Что такого в этом фильме, чем он вызвал такую невероятную любовь и преданность, ка на островах, так и за рубежом? Зрители могут воспринимать его и как приятное фэнтезийное развлечение, но еще в нем представлено самое яркое и, вероятно, запоминающееся видение пасторальной утопии из всех произведений Миядзаки. На более глубоком уровне в нем исследуются травмы, связанные с потерей, горем и необходимостью восстановления или компенсации. Эти проблемы связаны как с детством самого режиссера и тем периодом, когда он на время лишился матери, прикованной к постели туберкулезом, так и с более общей темой утраты, пережитой японцами из-за модернизации, особенно в сельской местности.
Но поистине замечательным и таким трогательным «Тоторо» делает то, что благодаря воображению Миядзаки преодолевает эту боль и предлагает зрителям справляться со сложными эмоциями с помощью своеобразного фильтра волшебства, сквозь который можно бесстрашно смотреть в темноту и находить в ней радость.
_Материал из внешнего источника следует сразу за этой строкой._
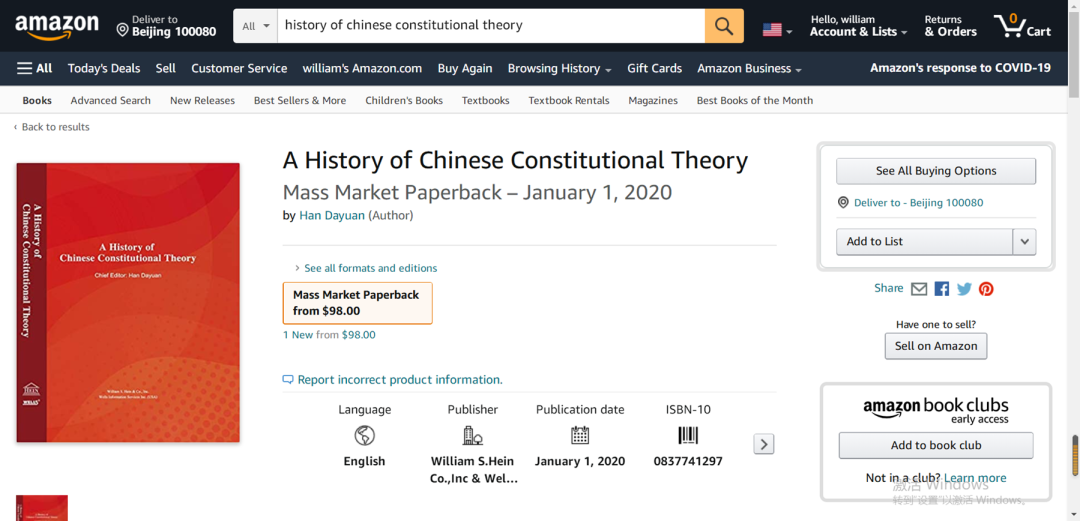Select the Mass Market Paperback format option
The height and width of the screenshot is (521, 1080).
[x=357, y=303]
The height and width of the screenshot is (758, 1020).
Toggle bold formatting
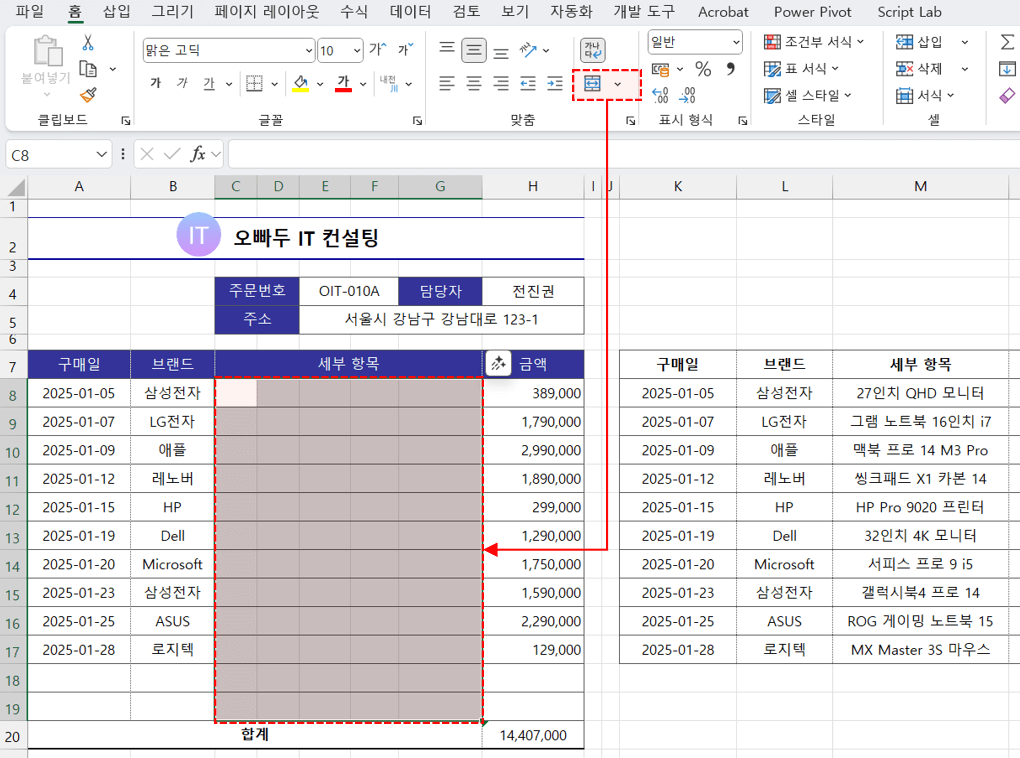[x=155, y=84]
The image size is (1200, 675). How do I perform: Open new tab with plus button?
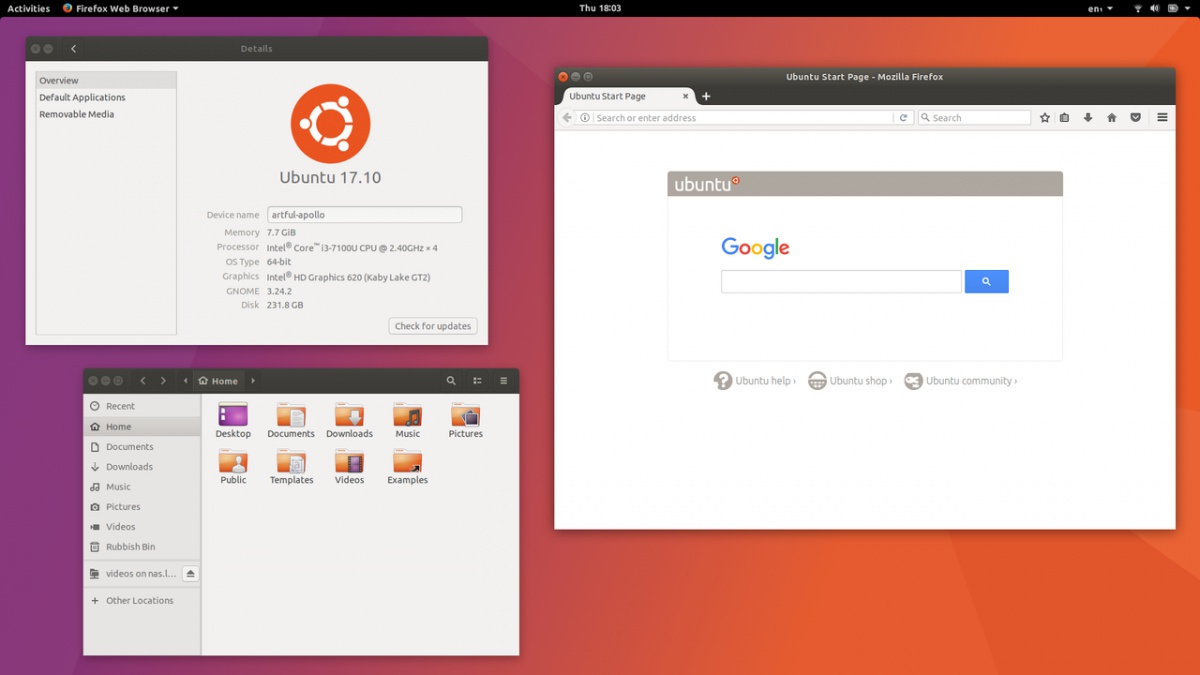pos(706,97)
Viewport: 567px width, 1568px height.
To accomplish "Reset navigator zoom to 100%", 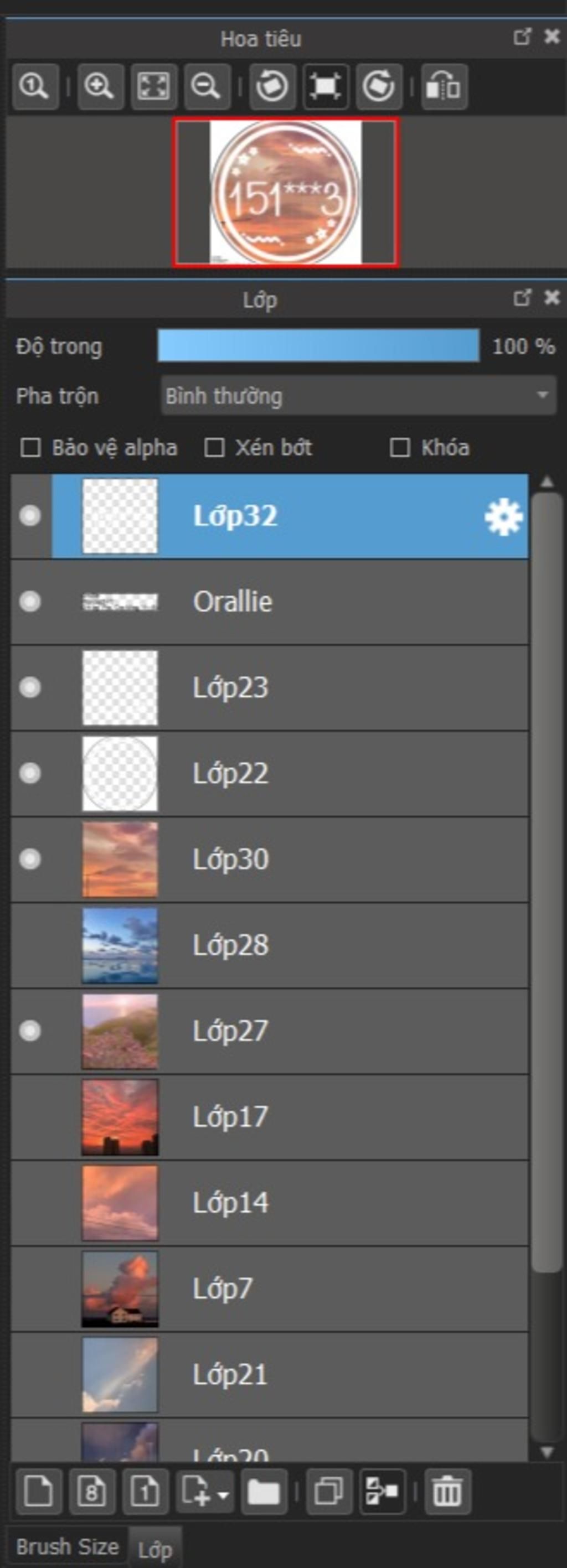I will pyautogui.click(x=35, y=86).
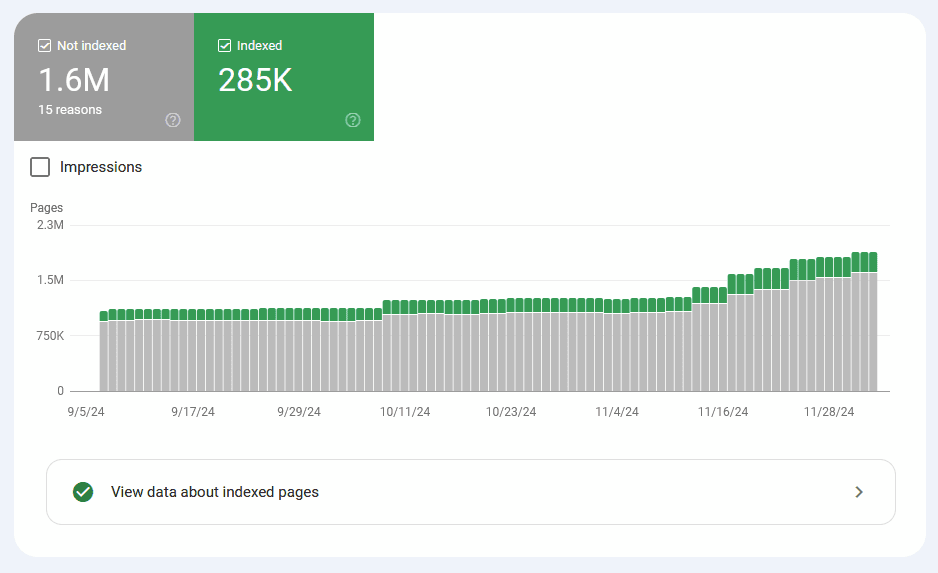Click the first chart bar at 9/5/24

coord(104,355)
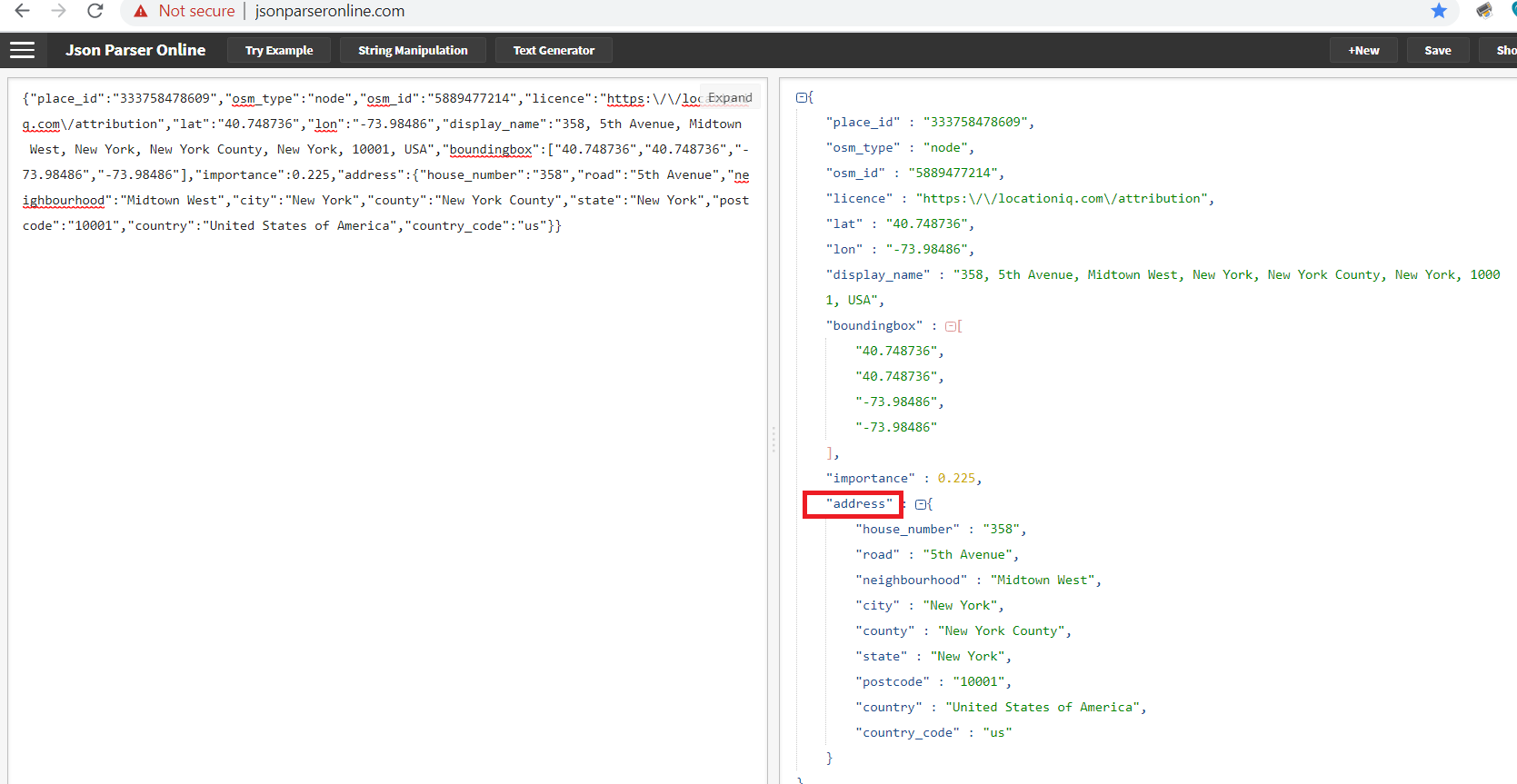Viewport: 1517px width, 784px height.
Task: Click the browser forward arrow
Action: point(59,11)
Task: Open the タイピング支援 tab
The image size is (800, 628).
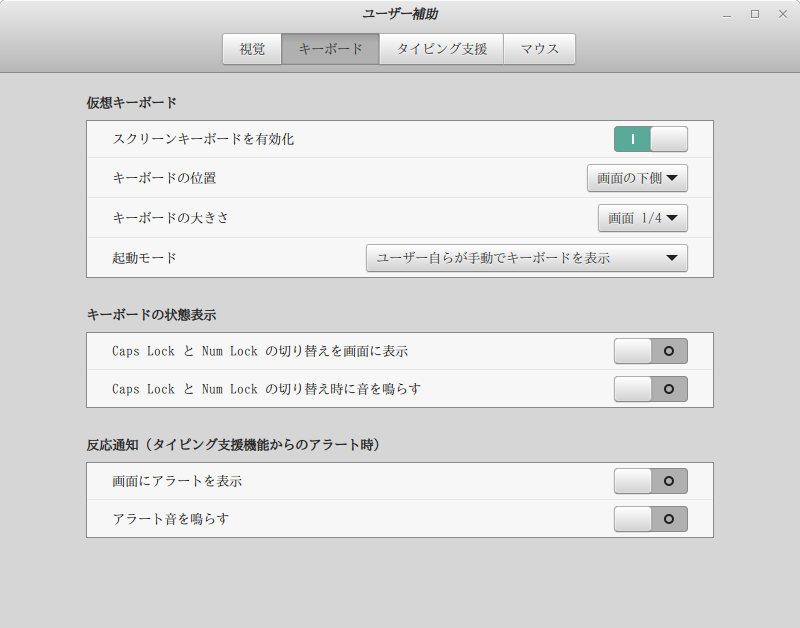Action: click(441, 49)
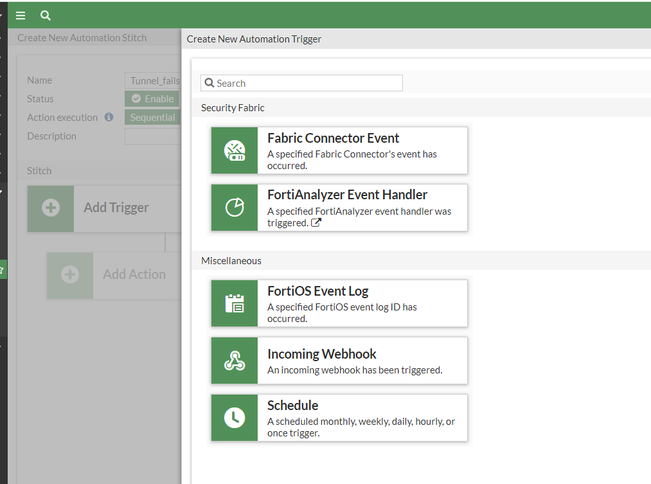Viewport: 651px width, 484px height.
Task: Click the Add Action label
Action: [x=134, y=274]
Это сочетание тьмы и света, показанное глазами ребенка, усиливает основной посыл фильма. В «Тоторо» гораздо больше радости, чем печали, и мастеру удается переплетать сложные эмоции, что придает общему оптимистичному посылу нюансы и структуру.
Действие в фильме происходит в Японии 1950-х гг., а пейзажи леса и полей в значительной степени основаны на ландшафтах Токородзавы, небольшого города недалеко от Токио, где жил Миядзаки. Это мир определенного места и времени, оставившего глубокие воспоминания у японской аудитории.
Во многом фильм воплощает то, что Светлана Бойм называет «глобальной восстановительной ностальгией», которая «на первый взгляд… похожа на тоску по определенному месту, но на самом деле… это тоска по другому времени, времени нашего детства». Она также добавляет, что «ностальгирующий [человек] желает уничтожить историю и превратить ее в личную или коллективную мифологию»[156]. Но Миядзаки в своем фильме не «уничтожает» историю; идеализированные пейзажи в «Тоторо» и образ детской невинности представляют собой попытку восстановить «лучшую часть» истории как с личной точки зрения, так и с точки зрения культуры. Детская аудитория обожает картину за юмор, нестрашные страшилки и фантастических животных, а зрители постарше, осознающие боль утраты, которую модернизация нанесла современному обществу, смотрят ее через призму ностальгии, вызывающей и радость, и грусть. Слоганом фильма на афишах стала фраза «Мы возвращаем вам то, о чем вы забыли».
Детская точка зрения не случайно стала сильным элементом фильма – именно она оживляет ту «забытую» утопию утраченной невинности и свежести. Японских зрителей фильм переносит не только в «утраченное» царство собственного детства, но и в затерянный мир прошлого национальной культуры. «Тоторо» вышел на экраны в 1988 году, когда Япония переживала большой экономический бум, известный как период экономического пузыря, когда улицы центрального Токио наводнили BMW, молодежь в дизайнерской одежде потягивала шампанское, а цены на недвижимость достигли головокружительных высот. Однако навстречу всему этому великолепному материализму бежал встречный поток беспокойства по поводу разрушения окружающей среды и духовной коррозии – побочных продуктов экономической и промышленной экспансии.